Amyotrophic lateral sclerosis (ALS) is a fatal neurodegenerative disorder in which degeneration of upper and lower motor neurons leads to progressive muscle weakness and atrophy [203, 204]. In recent years, non-motor involvement has been increasingly reported in ALS [205, 206, 207, 208, 209, 210, 211, 212]; a clinical, pathological and genetic continuum with frontotemporal dementia has been acknowledged [213, 214]. Moreover, it became evident that inflammatory mechanisms, including microglial activation, contribute not only to neuronal cell death but may also promote neuronal survival [210, 215, 216, 217, 218]. Drugs targeting inflammatory pathways showed beneficial effects on survival in transgenic ALS mouse models [219]. The first in vivo study on EGCG’s effects on ALS was performed on ALS model (SOD1-G93A) mice. Oral EGCG treatment (>2.9 μg/g body weight) significantly delayed symptom onset, prolonged life span, preserved survival signals and attenuated death signals [37]. The disease onset delaying and survival prolonging effects of oral EGCG treatment in ALS mice were confirmed by another study. EGCG protected the motor neurons and reduced microglia activation and associated iNOS expression, such as NF-κB and caspase-3 [38]. Another widely used model to study ALS employs threohydroxyaspartate (THA), an inhibitor of glutamate transport, to induce motor neuron death in cultured rat spinal cord explants. In this model, EGCG protected motor neurons against THA-induced toxicity, which was accompanied by regulation of glutamate levels in the synaptic cleft, and decreased tissue levels of lipid peroxides [39].

Cerebral ischaemia

Stroke is the second most common cause of death and major cause of disability worldwide [220]. Temporary or permanent reduction of blood flow deprives the brain of oxygen and glucose which causes structural damage during ischaemia and reperfusion [43, 221]. Neuronal cell death is delayed for several days after ischaemic insult and is restricted to sensitive areas of the brain, such as the hippocampus and the striatum [52]. Possible neuroprotective effects of EGCG on cerebral ischaemia have been studied extensively in animal models. Administration of GTE/EGCG in ischaemia-reperfusion brain injury decreased the extent of neuronal injury in experimental models of stroke in gerbils [40, 41, 42], rats [43, 44, 45, 46, 47, 48, 49, 50, 51] and mice [52, 53].
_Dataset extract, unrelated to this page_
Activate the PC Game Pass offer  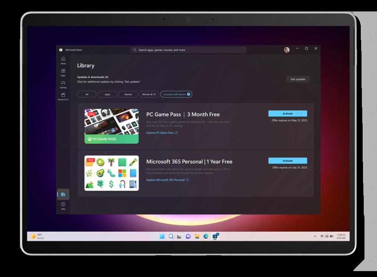288,113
Proposed protective actions of GTE/EGCG are (1) increase of nNOS and eNOS but decrease of iNOS expression [43, 47, 49], (2) inhibition of matrix metalloproteinase-9 activity (which decreases degradation of matrix components of basement membranes thereby maintaining cerebral vasculature integrity) [52, 53], (3) amelioration of synaptic transmission [51], and (4) stimulation of 67LR, increased generation of ROS via NADPH oxidase and subsequent activation of PKCε [221]. One of the above mentioned animal studies observed a >50% increase of intracerebral haemorrhages after EGCG treatment. Consequently, EGCG might not be an appropriate intervention for the acute treatment of ischaemic stroke [46].

A meta-analysis revealed that, regardless of their country of origin (China, Japan, Finland, The Netherlands, Australia and USA), individuals consuming ≥3 cups of tea per day had a 21% lower risk of stroke than those consuming <1 cup per day [54]. To the best of our knowledge, there are no clinical studies addressing effects of EGCG in human stroke.

Cognitive behaviour

Some evidence from animal and human studies indicates a possible contribution of EGCG in the prevention of cognitive decline. Increased release of glutamate from CNS neurons is considered to be an indicator of maintenance of cognitive functions, such as learning and memory [222, 223]. On isolated nerve terminals prepared from rat cerebral cortex, EGCG potently facilitated evoked glutamate release by enhancing Ca2+ entry through voltage-dependent Ca2+ channels, rather than any upstream effect on nerve terminal excitability. This release was linked to the activation of protein kinase C (PKC) and cytoskeleton disassembly [224].

Long-term (26 weeks) administration of green tea catechins to rats improved their performance in radial maze tasks and hippocampal levels of lipid peroxides. Consequently, green tea catechins may be involved in protecting against neuronal degenerative stress and in the accumulation of lipid peroxides and ROS [225]. EGCG treatment of rats before and after traumatic brain injury eliminated and/or absorbed free radicals induced by brain injury. As a result, neuronal cell degeneration and apoptotic cell death around the damaged area were inhibited, and brain dysfunction was improved [226]. Fatigue is an overwhelming sense of tiredness or lack of energy, affecting both mental and physical domains. In a rat model of load-induced chronic fatigue syndrome, EGCG restored all behavioural and biochemical alterations produced by chronic fatigue [227].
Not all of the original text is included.